Click-target data:
- - - - - - -
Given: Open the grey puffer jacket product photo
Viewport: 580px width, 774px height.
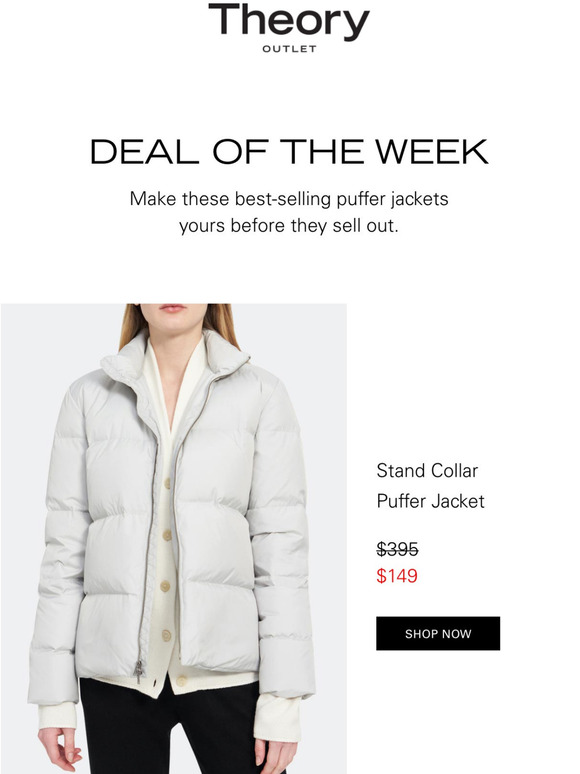Looking at the screenshot, I should [x=173, y=539].
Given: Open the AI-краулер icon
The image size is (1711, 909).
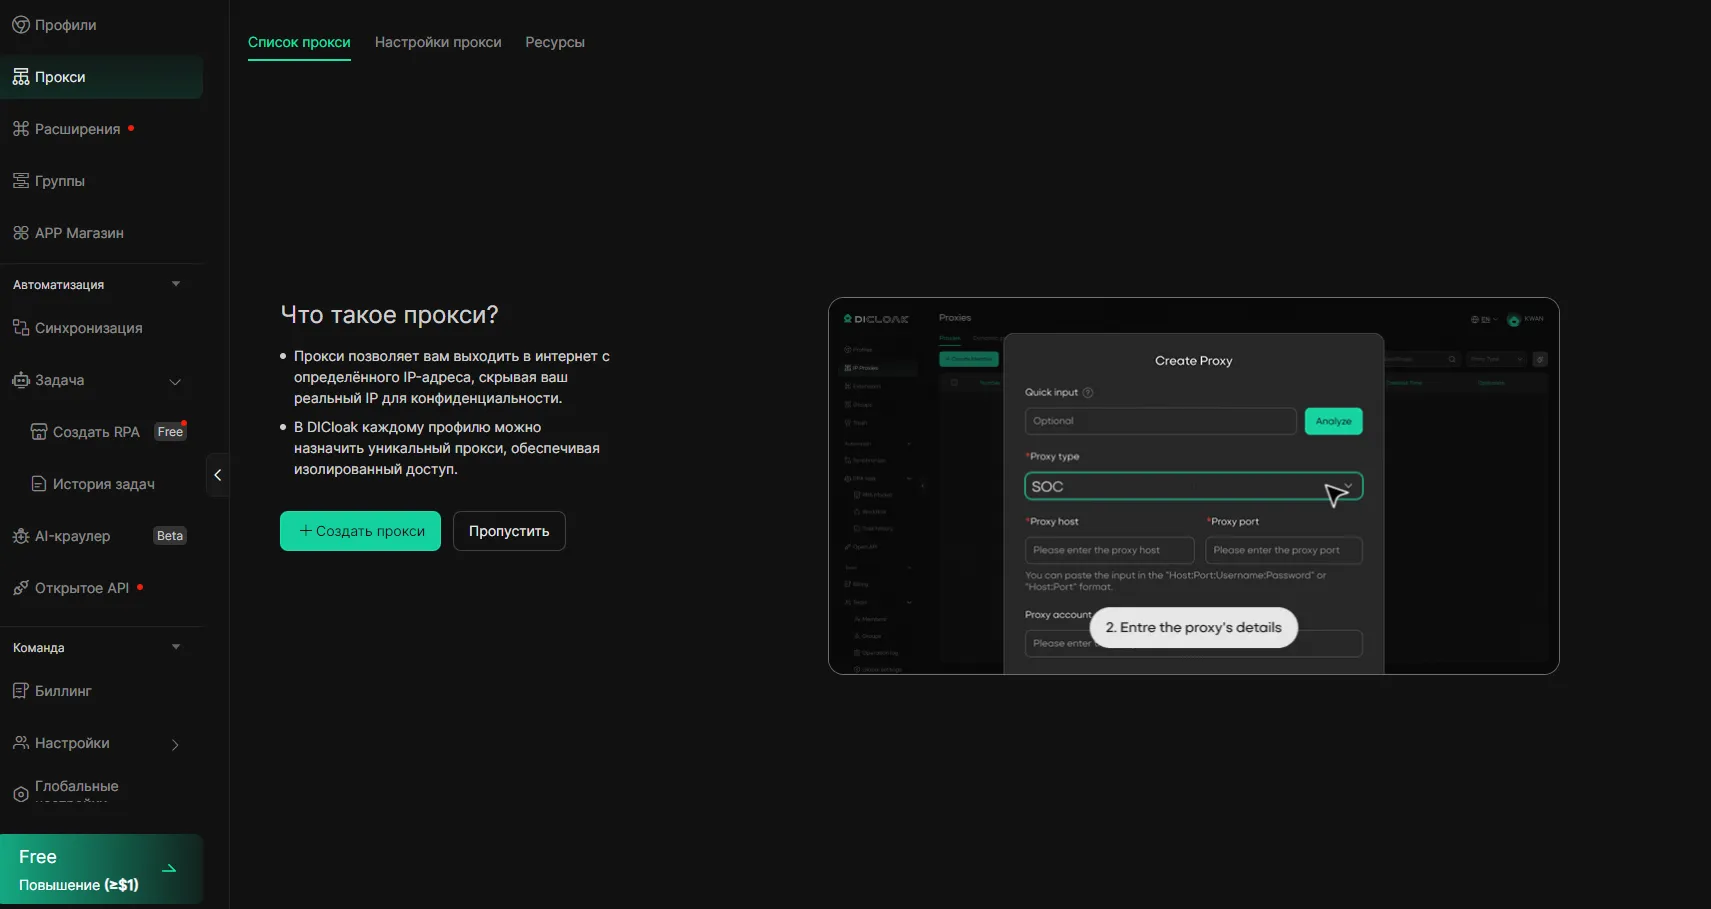Looking at the screenshot, I should tap(20, 536).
- - - - - - -
Exercise instructions> Reproduce the listing with every "Open" substituted by "Select", keeping all other text unchanged and leaving out the pictures.

Output for this task>
Given: Select the grey puffer jacket product photo
Viewport: 580px width, 774px height.
Looking at the screenshot, I should [x=173, y=539].
Given: Select the AI-краулер icon
The image size is (1711, 909).
Looking at the screenshot, I should tap(20, 536).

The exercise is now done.